Terror Firsthand #102: Watch Who You Lay With

  ©Terror Firsthand is a fictional blog series that was created in 2024. It is for entertainment purposes only, and I wrote it from the top of my head. Photos are reenactments and dramatization. The following story is for mature audiences only. Please, do not try anything dangerous at home.

Warning: extreme terror

Terror Firsthand: Watch Who You Lay With 

News reporter outside of restaurant
Reporter outside of Chicken -N- Stuff in Miami Florida 



I woke up the next day in pain. My eye was still black. I went back to the gas station for some more ice because the ice I was using had melted. I started watching the news.

"Chicken N Stuff has failed a health inspection and is temporarily shut down until further notice. During the inspection, multiple dead mice and several roaches were seen crawling around in the kitchen area. One employee was even caught digging up his nose, and then touching the chicken." The reporter stated.

"Yuck!" I yelled. That's very gross and disgusting!

"Chicken N Stuff restaurant has up to 45 days to clean the place up, before it is re- inspected." The reporter continued. 

After the news report went off, I changed the channel to The Crime Scene podcast with Joel Hughes. 

"So Big Fly, you moved out of Washington D.C. Is that true?" Asked Joel Hughes.

"Yes Joel, I moved to Virginia Beach." Replied Big Fly.

Virginia Beach didn't even seem like a place that a rapper like Big Fly would even wanna move to. People from D.C. usually love D.C. and never wanna leave. That was very strange, I thought. 

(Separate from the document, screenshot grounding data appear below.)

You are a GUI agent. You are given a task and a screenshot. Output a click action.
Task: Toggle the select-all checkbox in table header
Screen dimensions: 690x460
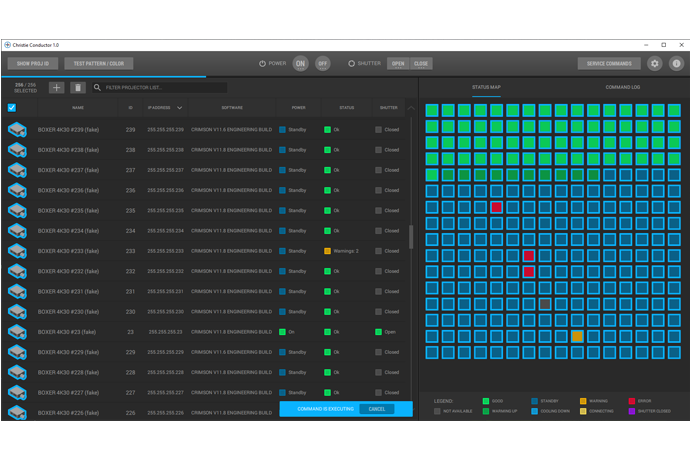click(x=12, y=108)
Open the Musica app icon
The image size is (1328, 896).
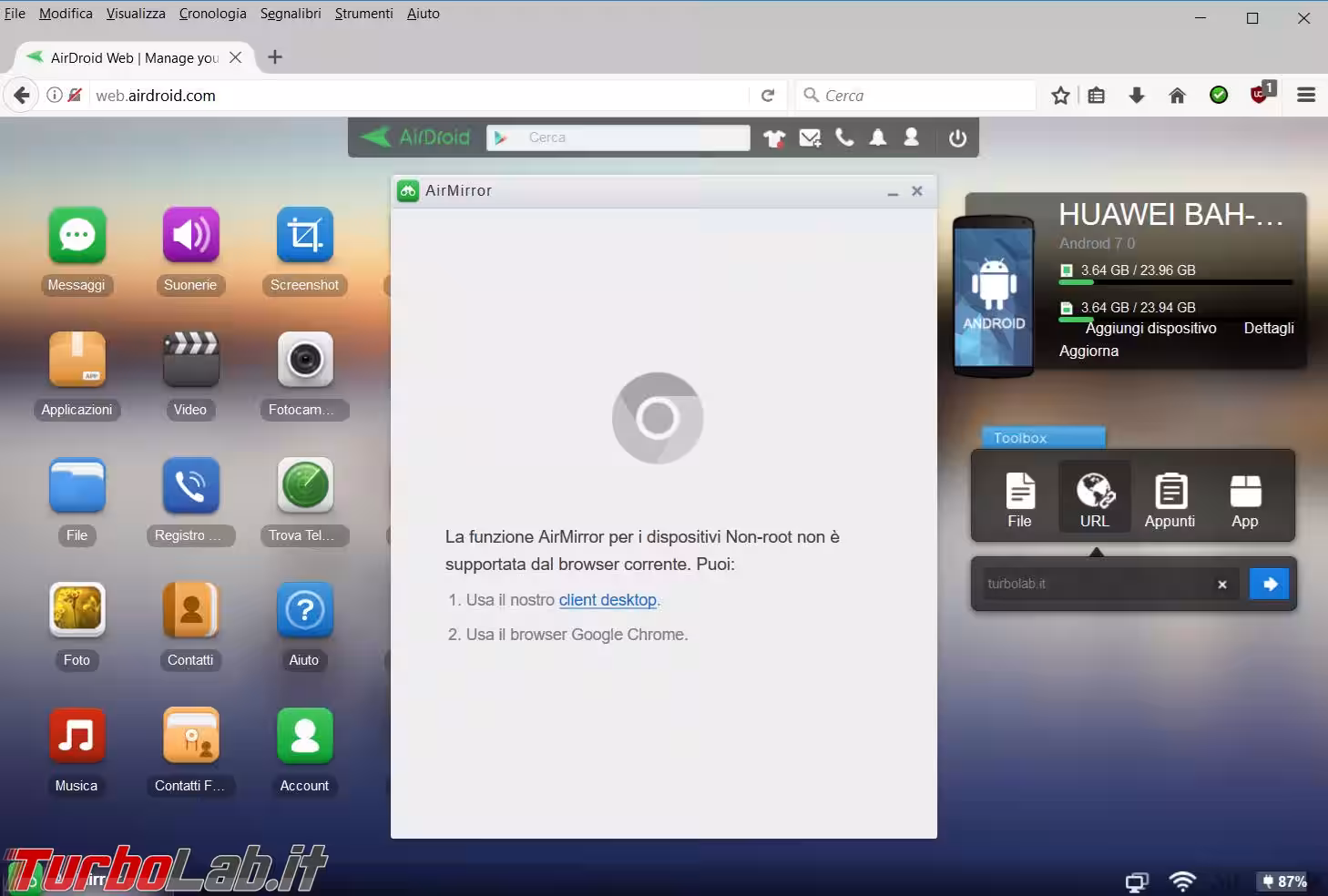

"So who do you live with in Virginia Beach and what do you do for a living? How can rapping pay your bills if you just got busted on Rappers On Point for having fake streams?" Questioned Joel.

"Well, I'm glad you asked me that Joel. I actually live with my father and stepmother and you're right, my money did fall off and I'm no longer the biggest rapper in D.C.- Slim Trell is." Said Big Fly.

"That's gotta be embarrassing. Slim Trell just won a BET award didn't he?" Asked Joel Hughes. 

Men in podcast studio
Big Fly on The Crime Scene podcast channel with Joel Hughes 




"Yes my nigga. He did. It's unfortunate that I could not make it to that level. It is what it is nigga. My true fans will still listen to my music and I'm about to drop a new mixtape soon." Responded Big Fly.

"I heard you got into some beef with Chi Grizzly. Is that true?" Asked Joel Hughes.

"Yeah nigga, that lil dude started talking sh*t one day at the studio, but that was a long time ago. I haven't seen that opp since, and I hope it stays that way." Said Big Fly.

"What was the beef about anyway?" Asked Joel.

"Nigga called me a b*tch and a hoe out of the blue for no reason at all. I barely knew that nigga. I don't even know how I ended up in the studio at the same time as that nigga anyway." Replied Big Fly. "I told that nigga that he better stay the hell up out my f*cking way bro. He looked at me funny, lifted up his shirt to expose his blicky, and then walked out." 

"Oh okay. So tell me how you became a convicted felon Big Fly." Asked Joel Hughes. 

"Well I caught an arson charge when I was 12. I was charged as an adult but I went to a juvenile detention center for 5 years. I had set fire to this girl home after she rejected me. I was originally sentenced to 10 years but I only end up doing 5." Answered Big Fly.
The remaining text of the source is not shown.